6. In Astronomy, the series of observations which we have to study are, for the most part, not progressive, but recurrent. The numbers observed do not go on constantly increasing; but after increasing up to a certain amount they diminish; then, after a certain space, increase again; and so on, changing constantly through certain cycles. In cases in which the observed numbers are of this kind, the formula which expresses them must be a circular function, of some sort or other; involving, for instance, sines, tangents, and other forms of calculation, which have recurring values when the angle on which they depend goes on constantly 200 increasing. The main business of formal astronomy consists in resolving the celestial phenomena into a series of terms of this kind, in detecting their arguments, and in determining their coefficients.

7. In constructing the formulæ by which laws of nature are expressed, although the first object is to assign the Law of the Phenomena, philosophers have, in almost all cases, not proceeded in a purely empirical manner, to connect the observed numbers by some expression of calculation, but have been guided, in the selection of their formula, by some Hypothesis respecting the mode of connexion of the facts. Thus the formula of Dulong and Petit above given was suggested by the Theory of Exchanges; the first attempts at the resolution of the heavenly motions into circular functions were clothed in the hypothesis of Epicycles. And this was almost inevitable. ‘We must confess,’ says Copernicus[28], ‘that the celestial motions are circular, or compounded of several circles, since their inequalities observe a fixed law, and recur in value at certain intervals, which could not be except they were circular: for a circle alone can make that quantity which has occurred recur again.’ In like manner the first publication of the Law of the Sines, the true formula of optical refraction, was accompanied by Descartes with an hypothesis, in which an explanation of the law was pretended.
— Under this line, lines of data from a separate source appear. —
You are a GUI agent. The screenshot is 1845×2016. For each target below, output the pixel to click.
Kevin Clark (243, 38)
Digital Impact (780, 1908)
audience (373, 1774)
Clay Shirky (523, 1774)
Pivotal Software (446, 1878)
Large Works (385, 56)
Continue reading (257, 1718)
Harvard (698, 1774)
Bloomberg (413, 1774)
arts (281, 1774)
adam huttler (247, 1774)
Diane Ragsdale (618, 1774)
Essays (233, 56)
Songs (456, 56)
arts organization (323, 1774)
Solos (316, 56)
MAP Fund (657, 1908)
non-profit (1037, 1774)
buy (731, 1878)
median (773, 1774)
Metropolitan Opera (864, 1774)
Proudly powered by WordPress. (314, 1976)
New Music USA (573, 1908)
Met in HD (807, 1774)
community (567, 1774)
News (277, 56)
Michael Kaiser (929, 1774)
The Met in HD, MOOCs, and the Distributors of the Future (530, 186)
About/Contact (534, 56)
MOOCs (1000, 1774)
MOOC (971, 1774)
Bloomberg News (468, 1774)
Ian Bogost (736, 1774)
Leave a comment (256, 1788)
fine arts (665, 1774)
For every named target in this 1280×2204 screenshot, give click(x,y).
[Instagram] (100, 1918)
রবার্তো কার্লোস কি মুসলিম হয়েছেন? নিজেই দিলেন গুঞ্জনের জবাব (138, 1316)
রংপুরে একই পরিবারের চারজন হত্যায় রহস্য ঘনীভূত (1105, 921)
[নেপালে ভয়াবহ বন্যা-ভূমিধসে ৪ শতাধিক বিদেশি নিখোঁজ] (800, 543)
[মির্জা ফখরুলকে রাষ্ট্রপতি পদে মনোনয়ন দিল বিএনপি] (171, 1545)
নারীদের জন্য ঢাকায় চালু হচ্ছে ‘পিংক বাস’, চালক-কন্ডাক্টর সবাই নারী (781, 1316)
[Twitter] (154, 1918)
In such cases, the mere comparison of observations may long fail in suggesting the true formulæ. The fringes of shadows and other diffracted colours were studied in vain by Newton, Grimaldi, Comparetti, the elder Herschel, and Mr. Brougham, so long as these inquirers attempted merely to trace the laws of the facts as they appeared in themselves; while Young, Fresnel, Fraunhofer, Schwerdt, and others, determined these laws in the most rigorous manner, when they applied to the observations the Hypothesis of Interferences.

[28] De Rev. l. i. c. iv.

8. But with all the aid that Hypotheses and Calculation can afford, the construction of true formulæ, in 201 those cardinal discoveries by which the progress of science has mainly been caused, has been a matter of great labour and difficulty, and of good fortune added to sagacity. In the History of Science, we have seen how long and how hard Kepler laboured, before he converted the formula for the planetary motions, from an epicyclical combination, to a simple ellipse. The same philosopher, labouring with equal zeal and perseverance to discover the formula of optical refraction, which now appears to us so simple, was utterly foiled. Malus sought in vain the formula determining the Angle at which a transparent surface polarizes light: Sir D. Brewster[29], with a happy sagacity, discovered the formula to be simply this, that the index of refraction is the tangent of the angle of polarization.